- [TASK TO CARRY OUT]:
Answer these questions from the article on Robinhood's Agentic Trading:
1. Which two actions does the sandbox prevent an AI agent from taking?
2. What types of trading does Robinhood plan to support in a future update?
3. Where did the company announce the beta?

- [TEXT SEGMENT]:
[Start of section]

Robinhood rolled out a beta product called Agentic Trading on Wednesday, letting users connect third-party AI agents — built on tools like ChatGPT or Claude — to dedicated brokerage accounts. The agents can then execute stock trades autonomously inside sandboxed environments. The feature goes live to Robinhood's 27 million customers today, with plans to extend to options and cryptocurrency trading next.
Sandboxed accounts for AI agents
Agentic Trading works by creating a separate brokerage account that an AI agent can access via API. Users set the agent loose inside a sandbox — meaning it can trade but can't drain the account or move funds elsewhere. Robinhood says the sandbox limits risk: the agent can only trade the stocks available in that account, and the user can pause or kill the agent at any time.
The third-party agents aren't Robinhood's own software. Users bring their own, built on large language models like ChatGPT or Claude. The company didn't name specific partners, but the implication is that anyone with some coding chops can hook an LLM into their Robinhood account and let it run trades.
Plans for options and crypto
Robinhood said it will add support for options and cryptocurrency trading in a future update. The timing isn't clear, but the move signals the company sees AI-driven trading as a growth area. Robinhood has been pushing into crypto for years, and adding autonomous agents to that mix could open up new use cases — though regulators might have something to say about it.
For now, the beta is limited to stocks. That's likely by design: stocks are less volatile than crypto, and the SEC has taken a harder stance on unregistered crypto products. Robinhood's legal team probably wanted to walk before running.
27 million users get access
The scale is notable. Robinhood's 27 million customers make it one of the largest retail brokerages in the US. Not all of them will use Agentic Trading — the feature requires some technical comfort — but even a fraction of that base is a lot of AI agents making trades.
Competitors like Charles Schwab and Fidelity have experimented with robo-advisors, but those are usually fixed algorithms. Robinhood is letting users bring their own AI, which is a different bet entirely. It's more open-ended, and riskier.
The beta launched without much fanfare. There was no press release, just a brief update on Robinhood's blog. That's typical for the company: ship first, explain later. What happens when one of these agents goes rogue — or when a user's Claude instance decides to YOLO into a penny stock — remains an open question.

[End of section]

- [INFORMATION PROVIDED]:
[Start of section]

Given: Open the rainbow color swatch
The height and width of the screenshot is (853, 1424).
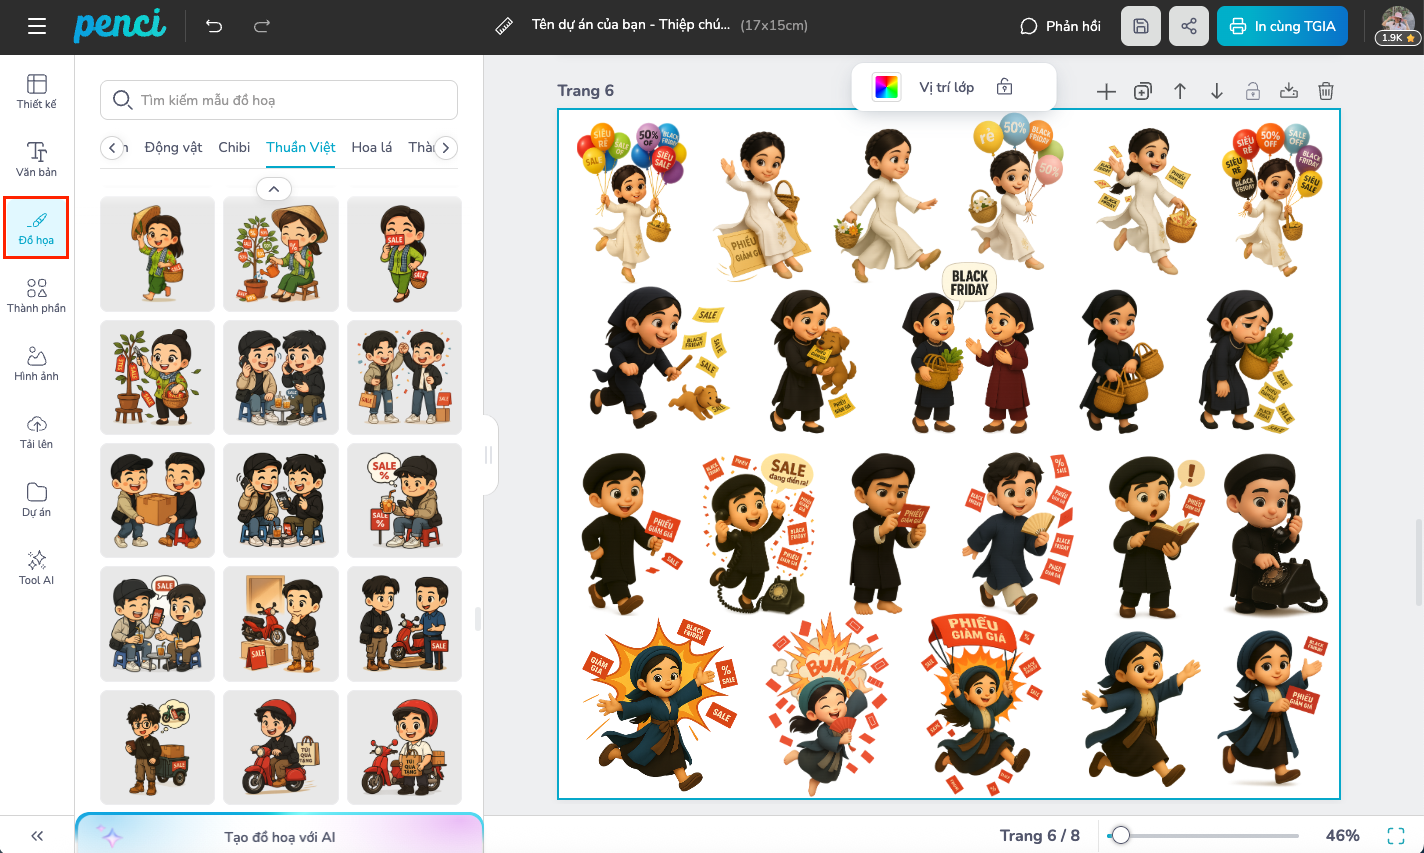Looking at the screenshot, I should [886, 87].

[End of section]

- [RESPONSE]:
1. The agent can't drain the account or move funds elsewhere.
2. Options and cryptocurrency trading.
3. In a brief update on Robinhood's blog, with no press release.